Step 3: Advanced Security measures

If you are not satisfied with an antivirus alone, you may opt to get the following:

VPN – Stands for Virtual Private Network and essentially allows you to browse the internet with the added privacy of a virtual private network. It has the following inherent benefits:

  • A secure VPN will mask your IP address, your real-time location, your device hardware information from all websites as well as your ISP. This may allow you to view content not available in your region.
  • This is made possible by the “No-log” policy which doesn’t leave any traces of your browsing activity
  • Your ISP will be unable to throttle browsing speeds on selective websites by observing your browsing preferences.
  • All your personal and browsing information remains completely confidential unless you choose to share it yourself. Therefore you are also immune to targeted ads spamming your emails and socials.
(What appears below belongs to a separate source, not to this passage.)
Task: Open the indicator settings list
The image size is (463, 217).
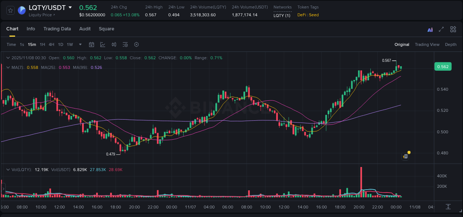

Digital Identity Protection – A novel security software by Bitdefender, it has several advanced features:

  • Gives you a comprehensive account of your Digital Footprint or your complete browsing activity and identifies whether any sensitive information has been shared that may be exploited by cybercriminals.
  • Provides instant alerts if any personal information gets shared on dangerous places such as the dark web.
  • Alerts you about impersonators on socials

In conclusion, installing advanced security software may not be crucial for most regular users who may do well with decent antivirus software – but in case you treat your online privacy and device security as a top priority, you know what to do.